■ Task requirements
Your answer must be every line of the data below that holds the string "customer", copied exactly.

►

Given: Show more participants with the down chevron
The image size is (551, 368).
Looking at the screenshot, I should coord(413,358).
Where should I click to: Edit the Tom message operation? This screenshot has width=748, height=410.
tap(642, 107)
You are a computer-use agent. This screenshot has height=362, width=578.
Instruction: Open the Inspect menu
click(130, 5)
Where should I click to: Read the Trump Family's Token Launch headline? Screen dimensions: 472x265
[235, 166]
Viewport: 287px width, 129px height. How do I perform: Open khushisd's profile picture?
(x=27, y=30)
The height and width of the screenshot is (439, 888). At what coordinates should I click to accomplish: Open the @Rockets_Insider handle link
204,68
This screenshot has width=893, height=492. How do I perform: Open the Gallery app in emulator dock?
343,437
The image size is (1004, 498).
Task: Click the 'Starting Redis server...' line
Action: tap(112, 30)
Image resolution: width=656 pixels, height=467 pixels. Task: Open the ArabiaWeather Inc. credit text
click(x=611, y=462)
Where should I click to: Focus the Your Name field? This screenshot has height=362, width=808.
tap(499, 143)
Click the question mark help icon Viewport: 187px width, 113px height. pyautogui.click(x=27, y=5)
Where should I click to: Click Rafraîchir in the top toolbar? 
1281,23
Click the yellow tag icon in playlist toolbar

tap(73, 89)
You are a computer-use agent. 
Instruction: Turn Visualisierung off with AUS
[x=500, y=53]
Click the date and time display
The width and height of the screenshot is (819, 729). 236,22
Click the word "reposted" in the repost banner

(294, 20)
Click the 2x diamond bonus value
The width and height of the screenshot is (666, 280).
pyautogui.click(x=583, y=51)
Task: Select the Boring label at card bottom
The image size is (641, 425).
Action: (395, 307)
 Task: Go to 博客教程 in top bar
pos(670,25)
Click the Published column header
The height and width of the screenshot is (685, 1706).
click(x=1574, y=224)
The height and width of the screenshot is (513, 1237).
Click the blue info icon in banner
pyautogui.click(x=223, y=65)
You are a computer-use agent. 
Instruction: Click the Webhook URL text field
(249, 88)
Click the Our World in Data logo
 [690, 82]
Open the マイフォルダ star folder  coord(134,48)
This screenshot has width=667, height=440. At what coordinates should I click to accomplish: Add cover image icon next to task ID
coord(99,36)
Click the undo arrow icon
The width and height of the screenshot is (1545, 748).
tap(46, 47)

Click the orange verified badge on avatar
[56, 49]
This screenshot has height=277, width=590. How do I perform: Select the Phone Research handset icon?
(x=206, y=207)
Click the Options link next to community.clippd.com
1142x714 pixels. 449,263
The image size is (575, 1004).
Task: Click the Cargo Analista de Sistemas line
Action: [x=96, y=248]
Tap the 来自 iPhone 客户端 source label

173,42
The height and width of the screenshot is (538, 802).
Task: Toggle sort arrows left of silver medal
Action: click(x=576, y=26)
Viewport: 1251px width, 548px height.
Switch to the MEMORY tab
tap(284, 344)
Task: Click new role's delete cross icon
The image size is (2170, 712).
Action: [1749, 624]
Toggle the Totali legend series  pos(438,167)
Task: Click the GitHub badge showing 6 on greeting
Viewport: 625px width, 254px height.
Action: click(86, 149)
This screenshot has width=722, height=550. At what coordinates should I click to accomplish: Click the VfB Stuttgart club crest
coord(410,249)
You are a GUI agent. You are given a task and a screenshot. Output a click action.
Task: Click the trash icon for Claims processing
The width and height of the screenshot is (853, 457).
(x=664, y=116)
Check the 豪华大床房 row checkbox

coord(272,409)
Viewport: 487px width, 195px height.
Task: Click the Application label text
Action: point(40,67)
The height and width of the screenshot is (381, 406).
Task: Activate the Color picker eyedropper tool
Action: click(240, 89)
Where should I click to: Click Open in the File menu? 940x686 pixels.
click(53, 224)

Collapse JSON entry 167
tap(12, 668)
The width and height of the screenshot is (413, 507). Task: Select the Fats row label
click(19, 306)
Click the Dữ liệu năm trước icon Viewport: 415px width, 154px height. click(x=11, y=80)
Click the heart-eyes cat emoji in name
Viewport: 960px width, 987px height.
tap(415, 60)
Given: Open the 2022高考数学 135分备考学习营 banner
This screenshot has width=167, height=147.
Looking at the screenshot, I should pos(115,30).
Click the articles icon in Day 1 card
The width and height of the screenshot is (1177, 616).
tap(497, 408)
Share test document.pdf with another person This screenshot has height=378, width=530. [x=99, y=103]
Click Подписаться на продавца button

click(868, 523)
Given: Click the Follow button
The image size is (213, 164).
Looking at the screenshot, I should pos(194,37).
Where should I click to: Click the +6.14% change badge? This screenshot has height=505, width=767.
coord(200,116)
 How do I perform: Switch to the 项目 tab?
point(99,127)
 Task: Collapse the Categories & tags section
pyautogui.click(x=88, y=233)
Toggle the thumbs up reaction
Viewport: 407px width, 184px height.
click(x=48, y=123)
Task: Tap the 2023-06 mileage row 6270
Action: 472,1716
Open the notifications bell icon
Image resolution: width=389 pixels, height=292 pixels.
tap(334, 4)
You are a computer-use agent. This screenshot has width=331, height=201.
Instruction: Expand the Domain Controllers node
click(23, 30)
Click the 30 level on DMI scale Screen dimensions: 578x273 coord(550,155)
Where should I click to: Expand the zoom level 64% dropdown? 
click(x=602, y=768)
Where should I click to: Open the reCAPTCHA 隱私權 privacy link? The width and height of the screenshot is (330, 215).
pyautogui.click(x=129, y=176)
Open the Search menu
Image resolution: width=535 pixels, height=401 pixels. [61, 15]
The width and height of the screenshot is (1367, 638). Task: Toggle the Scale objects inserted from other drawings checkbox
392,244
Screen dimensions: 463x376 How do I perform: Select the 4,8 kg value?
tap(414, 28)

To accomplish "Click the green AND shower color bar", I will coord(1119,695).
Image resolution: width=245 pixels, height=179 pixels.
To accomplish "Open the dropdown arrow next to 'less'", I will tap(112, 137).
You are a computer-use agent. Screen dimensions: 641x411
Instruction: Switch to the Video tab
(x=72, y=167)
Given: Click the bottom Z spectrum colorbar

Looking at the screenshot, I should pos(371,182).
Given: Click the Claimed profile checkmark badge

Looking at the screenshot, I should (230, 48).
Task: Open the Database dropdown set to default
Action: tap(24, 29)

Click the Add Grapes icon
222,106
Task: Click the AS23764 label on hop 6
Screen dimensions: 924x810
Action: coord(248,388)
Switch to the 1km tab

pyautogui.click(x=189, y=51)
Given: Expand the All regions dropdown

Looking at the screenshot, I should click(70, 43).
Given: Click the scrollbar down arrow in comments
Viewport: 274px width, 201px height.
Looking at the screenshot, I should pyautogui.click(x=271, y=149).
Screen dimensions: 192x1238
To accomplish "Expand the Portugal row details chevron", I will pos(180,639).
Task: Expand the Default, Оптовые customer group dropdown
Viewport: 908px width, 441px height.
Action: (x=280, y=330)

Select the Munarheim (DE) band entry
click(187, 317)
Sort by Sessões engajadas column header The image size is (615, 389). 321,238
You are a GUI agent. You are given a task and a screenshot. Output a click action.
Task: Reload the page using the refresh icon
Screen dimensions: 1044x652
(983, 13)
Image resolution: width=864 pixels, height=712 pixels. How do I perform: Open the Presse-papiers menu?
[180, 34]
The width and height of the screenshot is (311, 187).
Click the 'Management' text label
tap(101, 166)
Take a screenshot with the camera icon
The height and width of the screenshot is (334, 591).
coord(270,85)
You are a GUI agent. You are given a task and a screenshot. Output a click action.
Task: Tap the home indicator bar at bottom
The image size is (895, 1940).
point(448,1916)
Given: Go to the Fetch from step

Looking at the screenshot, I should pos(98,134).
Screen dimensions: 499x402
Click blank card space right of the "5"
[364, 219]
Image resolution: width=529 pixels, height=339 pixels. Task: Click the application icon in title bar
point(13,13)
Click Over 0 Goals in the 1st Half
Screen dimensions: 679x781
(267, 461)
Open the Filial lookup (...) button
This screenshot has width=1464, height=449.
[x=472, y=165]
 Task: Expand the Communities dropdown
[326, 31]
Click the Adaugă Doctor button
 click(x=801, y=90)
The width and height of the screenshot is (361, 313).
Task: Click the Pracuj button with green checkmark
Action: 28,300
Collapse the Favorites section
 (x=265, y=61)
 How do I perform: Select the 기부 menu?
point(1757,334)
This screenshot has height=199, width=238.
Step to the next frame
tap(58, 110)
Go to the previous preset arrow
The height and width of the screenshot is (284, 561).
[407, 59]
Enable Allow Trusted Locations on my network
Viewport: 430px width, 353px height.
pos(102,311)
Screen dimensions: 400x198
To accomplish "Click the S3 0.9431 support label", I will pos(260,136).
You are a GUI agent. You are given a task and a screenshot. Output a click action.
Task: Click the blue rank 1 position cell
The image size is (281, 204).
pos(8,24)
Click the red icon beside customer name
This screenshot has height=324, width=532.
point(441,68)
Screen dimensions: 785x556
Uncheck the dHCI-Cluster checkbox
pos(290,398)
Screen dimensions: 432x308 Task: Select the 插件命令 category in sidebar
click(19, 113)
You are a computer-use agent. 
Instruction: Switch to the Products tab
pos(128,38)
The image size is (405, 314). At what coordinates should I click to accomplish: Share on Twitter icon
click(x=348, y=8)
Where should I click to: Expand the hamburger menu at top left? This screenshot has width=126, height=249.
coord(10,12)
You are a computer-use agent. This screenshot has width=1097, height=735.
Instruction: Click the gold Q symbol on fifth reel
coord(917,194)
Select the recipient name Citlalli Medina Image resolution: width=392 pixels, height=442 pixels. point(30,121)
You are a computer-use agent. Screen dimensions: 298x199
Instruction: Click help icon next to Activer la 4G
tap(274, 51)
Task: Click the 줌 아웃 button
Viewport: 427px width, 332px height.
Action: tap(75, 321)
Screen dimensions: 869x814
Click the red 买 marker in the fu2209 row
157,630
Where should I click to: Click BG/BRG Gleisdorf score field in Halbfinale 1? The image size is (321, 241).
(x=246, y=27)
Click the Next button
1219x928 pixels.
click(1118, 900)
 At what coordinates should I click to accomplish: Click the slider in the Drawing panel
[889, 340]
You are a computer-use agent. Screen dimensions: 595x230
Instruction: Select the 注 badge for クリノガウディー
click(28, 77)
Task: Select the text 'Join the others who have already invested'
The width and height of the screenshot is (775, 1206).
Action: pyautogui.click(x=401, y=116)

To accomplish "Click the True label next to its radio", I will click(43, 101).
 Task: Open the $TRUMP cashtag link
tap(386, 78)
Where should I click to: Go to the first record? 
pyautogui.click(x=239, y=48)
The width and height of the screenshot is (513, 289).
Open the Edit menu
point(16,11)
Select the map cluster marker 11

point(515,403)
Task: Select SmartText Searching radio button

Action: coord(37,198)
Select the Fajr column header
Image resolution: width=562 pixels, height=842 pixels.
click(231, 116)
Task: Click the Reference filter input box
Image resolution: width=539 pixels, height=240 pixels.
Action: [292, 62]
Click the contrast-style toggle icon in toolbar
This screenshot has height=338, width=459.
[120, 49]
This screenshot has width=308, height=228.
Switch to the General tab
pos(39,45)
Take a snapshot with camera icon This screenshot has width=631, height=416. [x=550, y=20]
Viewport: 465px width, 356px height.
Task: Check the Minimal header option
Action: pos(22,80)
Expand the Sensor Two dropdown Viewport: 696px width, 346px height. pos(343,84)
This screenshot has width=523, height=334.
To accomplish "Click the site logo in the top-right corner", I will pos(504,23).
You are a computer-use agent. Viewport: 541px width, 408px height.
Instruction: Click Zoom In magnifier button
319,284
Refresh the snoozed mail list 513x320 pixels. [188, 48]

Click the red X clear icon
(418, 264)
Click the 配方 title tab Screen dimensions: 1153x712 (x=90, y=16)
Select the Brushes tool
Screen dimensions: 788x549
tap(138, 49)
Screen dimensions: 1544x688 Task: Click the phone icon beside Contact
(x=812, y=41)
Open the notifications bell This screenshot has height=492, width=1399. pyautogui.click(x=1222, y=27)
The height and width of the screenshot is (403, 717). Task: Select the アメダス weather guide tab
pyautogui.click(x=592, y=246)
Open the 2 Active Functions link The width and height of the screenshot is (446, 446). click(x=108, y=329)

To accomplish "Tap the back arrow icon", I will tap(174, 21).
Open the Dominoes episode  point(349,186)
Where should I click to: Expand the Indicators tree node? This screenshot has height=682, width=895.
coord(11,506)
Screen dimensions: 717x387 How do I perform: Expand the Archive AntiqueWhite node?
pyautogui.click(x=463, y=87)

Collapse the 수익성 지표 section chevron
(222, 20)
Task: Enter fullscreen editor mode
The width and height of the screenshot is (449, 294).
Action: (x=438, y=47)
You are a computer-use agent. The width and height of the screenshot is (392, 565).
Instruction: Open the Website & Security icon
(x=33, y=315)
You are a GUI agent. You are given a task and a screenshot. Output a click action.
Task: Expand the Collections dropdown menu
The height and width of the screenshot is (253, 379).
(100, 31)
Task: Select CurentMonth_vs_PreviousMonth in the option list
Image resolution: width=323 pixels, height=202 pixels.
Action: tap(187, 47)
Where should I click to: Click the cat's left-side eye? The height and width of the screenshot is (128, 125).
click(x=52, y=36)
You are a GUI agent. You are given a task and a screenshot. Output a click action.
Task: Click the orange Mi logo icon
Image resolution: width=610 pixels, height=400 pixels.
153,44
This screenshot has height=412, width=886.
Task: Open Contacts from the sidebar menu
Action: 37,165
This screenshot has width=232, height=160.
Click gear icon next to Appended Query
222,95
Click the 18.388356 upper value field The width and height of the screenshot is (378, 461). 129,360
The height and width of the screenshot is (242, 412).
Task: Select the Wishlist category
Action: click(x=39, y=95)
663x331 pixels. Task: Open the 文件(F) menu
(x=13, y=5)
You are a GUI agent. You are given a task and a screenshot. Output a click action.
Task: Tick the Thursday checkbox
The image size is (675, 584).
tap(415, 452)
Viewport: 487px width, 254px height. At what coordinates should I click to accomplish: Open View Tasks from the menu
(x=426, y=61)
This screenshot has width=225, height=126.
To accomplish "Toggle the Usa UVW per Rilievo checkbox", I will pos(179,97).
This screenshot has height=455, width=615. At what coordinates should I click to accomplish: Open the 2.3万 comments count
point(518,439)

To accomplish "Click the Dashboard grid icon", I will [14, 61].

◄

■ Final answer
Task: Expand the Default, Оптовые customer group dropdown
Click the red icon beside customer name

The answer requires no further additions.